• [ABOUT THIS EXERCISE]: Every entry needs to be given again exactly as it reads.

• [INFORMATION SUPPLIED]:
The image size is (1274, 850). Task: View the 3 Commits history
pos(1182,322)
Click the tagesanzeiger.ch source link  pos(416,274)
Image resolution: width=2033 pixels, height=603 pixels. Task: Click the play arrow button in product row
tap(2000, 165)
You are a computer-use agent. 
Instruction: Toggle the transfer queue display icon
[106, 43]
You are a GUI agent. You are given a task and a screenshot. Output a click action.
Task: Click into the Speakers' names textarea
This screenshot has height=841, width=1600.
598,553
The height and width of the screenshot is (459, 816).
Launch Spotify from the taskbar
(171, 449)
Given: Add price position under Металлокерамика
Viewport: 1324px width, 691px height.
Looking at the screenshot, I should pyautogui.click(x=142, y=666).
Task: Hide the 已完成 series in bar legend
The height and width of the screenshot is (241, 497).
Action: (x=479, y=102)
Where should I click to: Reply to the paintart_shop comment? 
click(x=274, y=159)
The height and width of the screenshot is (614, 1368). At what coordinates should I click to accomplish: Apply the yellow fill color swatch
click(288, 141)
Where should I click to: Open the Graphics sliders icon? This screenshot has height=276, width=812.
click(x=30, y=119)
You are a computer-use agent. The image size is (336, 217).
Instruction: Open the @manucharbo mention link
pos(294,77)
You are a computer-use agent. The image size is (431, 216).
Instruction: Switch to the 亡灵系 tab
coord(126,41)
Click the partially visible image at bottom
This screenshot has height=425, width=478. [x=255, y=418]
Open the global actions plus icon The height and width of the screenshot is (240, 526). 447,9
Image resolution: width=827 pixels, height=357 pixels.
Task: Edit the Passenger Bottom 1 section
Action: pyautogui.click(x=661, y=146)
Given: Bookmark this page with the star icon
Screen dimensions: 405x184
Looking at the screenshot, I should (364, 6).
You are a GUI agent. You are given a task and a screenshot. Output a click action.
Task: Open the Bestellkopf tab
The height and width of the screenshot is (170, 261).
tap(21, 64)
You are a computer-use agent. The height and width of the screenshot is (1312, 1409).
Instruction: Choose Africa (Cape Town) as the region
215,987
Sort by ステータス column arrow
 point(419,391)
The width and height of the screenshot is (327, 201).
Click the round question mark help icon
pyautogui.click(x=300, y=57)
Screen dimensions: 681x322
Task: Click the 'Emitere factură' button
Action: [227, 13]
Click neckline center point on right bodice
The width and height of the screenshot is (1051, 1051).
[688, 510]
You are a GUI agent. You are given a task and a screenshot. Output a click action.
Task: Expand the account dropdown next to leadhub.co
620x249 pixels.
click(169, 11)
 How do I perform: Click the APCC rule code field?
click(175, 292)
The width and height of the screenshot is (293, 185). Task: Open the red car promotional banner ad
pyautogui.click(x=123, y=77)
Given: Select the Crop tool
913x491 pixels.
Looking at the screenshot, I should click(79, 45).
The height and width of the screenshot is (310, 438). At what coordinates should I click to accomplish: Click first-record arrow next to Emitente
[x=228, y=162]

• [TASK RESULT]:
The image size is (1274, 850). Task: View the 3 Commits history
pos(1182,322)
Click the tagesanzeiger.ch source link  pos(416,274)
Image resolution: width=2033 pixels, height=603 pixels. Task: Click the play arrow button in product row
tap(2000, 165)
You are a computer-use agent. 
Instruction: Toggle the transfer queue display icon
[106, 43]
You are a GUI agent. You are given a task and a screenshot. Output a click action.
Task: Click into the Speakers' names textarea
This screenshot has height=841, width=1600.
598,553
The height and width of the screenshot is (459, 816).
Launch Spotify from the taskbar
(171, 449)
Given: Add price position under Металлокерамика
Viewport: 1324px width, 691px height.
Looking at the screenshot, I should pyautogui.click(x=142, y=666).
Task: Hide the 已完成 series in bar legend
The height and width of the screenshot is (241, 497).
Action: (x=479, y=102)
Where should I click to: Reply to the paintart_shop comment? 
click(x=274, y=159)
The height and width of the screenshot is (614, 1368). At what coordinates should I click to accomplish: Apply the yellow fill color swatch
click(288, 141)
Where should I click to: Open the Graphics sliders icon? This screenshot has height=276, width=812.
click(x=30, y=119)
You are a computer-use agent. The image size is (336, 217).
Instruction: Open the @manucharbo mention link
pos(294,77)
You are a computer-use agent. The image size is (431, 216).
Instruction: Switch to the 亡灵系 tab
coord(126,41)
Click the partially visible image at bottom
This screenshot has height=425, width=478. [x=255, y=418]
Open the global actions plus icon The height and width of the screenshot is (240, 526). 447,9
Image resolution: width=827 pixels, height=357 pixels.
Task: Edit the Passenger Bottom 1 section
Action: pyautogui.click(x=661, y=146)
Given: Bookmark this page with the star icon
Screen dimensions: 405x184
Looking at the screenshot, I should (364, 6).
You are a GUI agent. You are given a task and a screenshot. Output a click action.
Task: Open the Bestellkopf tab
The height and width of the screenshot is (170, 261).
tap(21, 64)
You are a computer-use agent. The height and width of the screenshot is (1312, 1409).
Instruction: Choose Africa (Cape Town) as the region
215,987
Sort by ステータス column arrow
 point(419,391)
The width and height of the screenshot is (327, 201).
Click the round question mark help icon
pyautogui.click(x=300, y=57)
Screen dimensions: 681x322
Task: Click the 'Emitere factură' button
Action: [227, 13]
Click neckline center point on right bodice
The width and height of the screenshot is (1051, 1051).
[688, 510]
You are a GUI agent. You are given a task and a screenshot. Output a click action.
Task: Expand the account dropdown next to leadhub.co
620x249 pixels.
click(169, 11)
 How do I perform: Click the APCC rule code field?
click(175, 292)
The width and height of the screenshot is (293, 185). Task: Open the red car promotional banner ad
pyautogui.click(x=123, y=77)
Given: Select the Crop tool
913x491 pixels.
Looking at the screenshot, I should click(79, 45).
The height and width of the screenshot is (310, 438). At what coordinates should I click to accomplish: Click first-record arrow next to Emitente
[x=228, y=162]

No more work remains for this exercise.